Debato-me com a consciência. É como se tivesse dois hemisférios em perene combate. Um dos lados agradece, mas declina, a presciência da causa pública. O outro lado aponta os cânones da moral do momento, a ingratidão a dourar a injustiça dos cultores do higienismo não serem reconhecidos pelo inestimável serviço público. É o primeiro hemisfério que vinga, todavia. Deplora as constantes intervenções de figuras tutelares que ostentam autoridade e redesenham hábitos pela batuta da lei e com o lastro da autoridade médica. Quem somos nós, comuns mortais e néscios de medicina, para questionar a autoridade médica?

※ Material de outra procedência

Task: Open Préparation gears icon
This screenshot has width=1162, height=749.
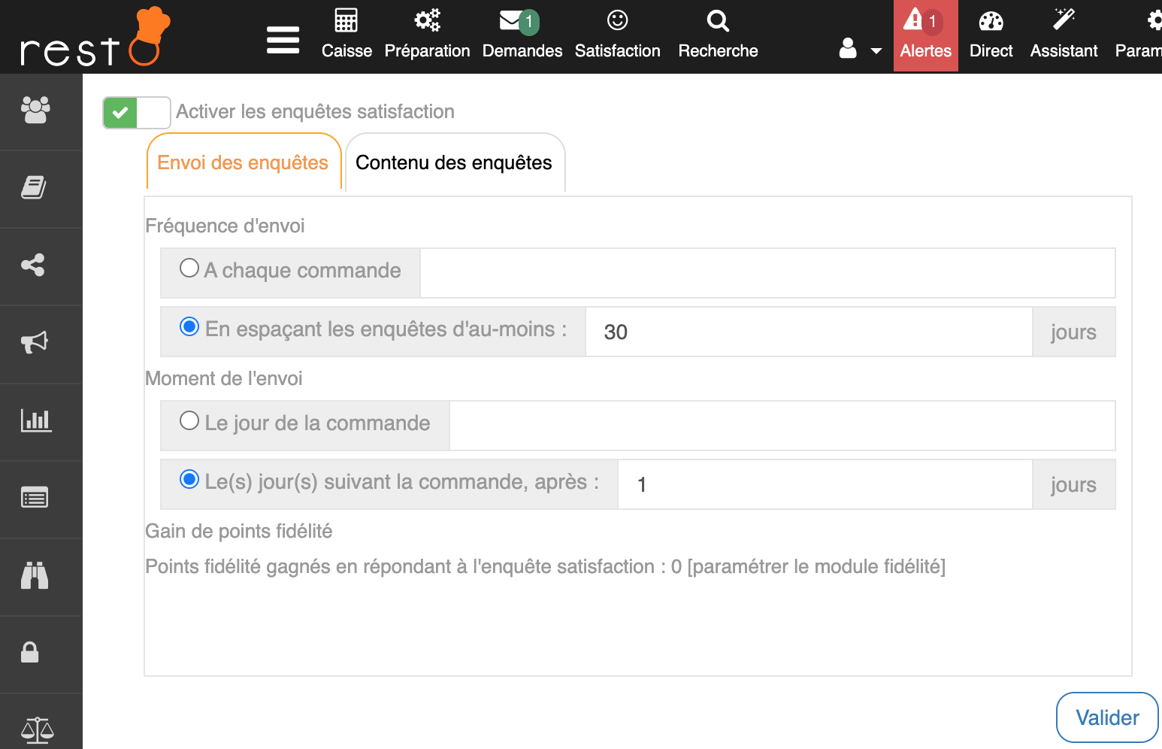Action: click(x=427, y=21)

O zelo dos médicos ultrapassa a minha compreensão. Se formos todos bem comportados, se ninguém pisar o risco da alimentação indevida, quem vão os médicos tratar? Estarei errado se adivinhar dias sombrios à classe médica se algum dia fosse possível cumprir o sonho de uma saúde pública exemplar? Enquanto não chega o mirífico cenário, agigantam-se nos tamancos da autoridade científica e assustam-nos com fantasmas hediondos. Quem quer morrer de enfarte de miocárdio? É só continuar a embuchar pão carregado de sal.

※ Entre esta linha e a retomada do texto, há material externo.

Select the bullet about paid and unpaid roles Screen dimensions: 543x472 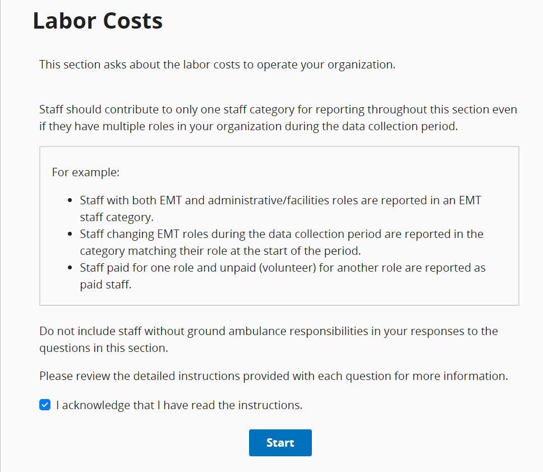pyautogui.click(x=282, y=276)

A militância dos médicos serve de alavanca para o activismo de engenheiros sociais, sempre carentes da reengenharia social de onde sai o esboço do novo e perfeito homem novo. É gente insossa. A continuar a este ritmo, um dia destes não há leis que cheguem para proibir o que quer que seja, nem polícia e tribunais que sobrem para passar as coimas aos teimosos da infracção. Só ainda faltou convencerem os grandes chefes de cozinha a reinventarem a gastronomia. As feijoadas e os sarrabulhos e outras iguarias que tais, então todas assépticas. E depois convencer uma turba de fiéis militantes socialistas a rumar aos restaurantes assépticos. Para não se esgotar a fonte inventiva e a longa mão sapiente que acautela a nossa saúde, quem sabe se as intrusões se estenderiam à cama onde dormimos e onde nos emprestamos à devassidão. Ainda haveremos de ver um Kamasutra reinventado pelos cânones da gente insossa, um manual detalhado da arte – que seja, uma resma de páginas carregadas de proibições. Pois alguma alma caridosa descobrirá que a luxúria faz mal ao coração.

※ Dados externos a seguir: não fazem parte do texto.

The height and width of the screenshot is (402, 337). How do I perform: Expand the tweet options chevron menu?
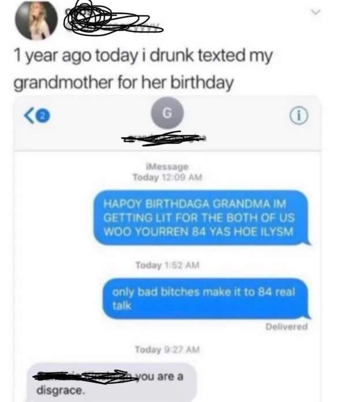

O tal hemisfério rebelde insinua todas as infracções ao observar o enlevo, o generoso empenho, a assertividade das certezas, a ostentação de autoridade dos videirinhos da imaculada saúde pública. É quando apetece ser fumador, não o sendo. Alcoólatra, apesar de abstémio. Ter vida sedentária, apesar do exercício físico de agora. E uma alimentação desregrada, com muitos fritos e comida ensopada em sal. Podia ser que do sal em excesso respingassem uns vestígios para estes insossos actores do higienismo, que por dele andarem arredios abusam das intrusões em vida alheia. Talvez então percebessem que não lhes deram mandato para serem zeladores da saúde dos outros. E não venham com a diatribe do muito dinheiro consumido ao serviço nacional de saúde por causa da negligência de gente descuidada com a sua saúde: é gente pagadora de impostos. Que tenham utilidade esses impostos. Para curar doentes em vez de manter um bando de higienistas.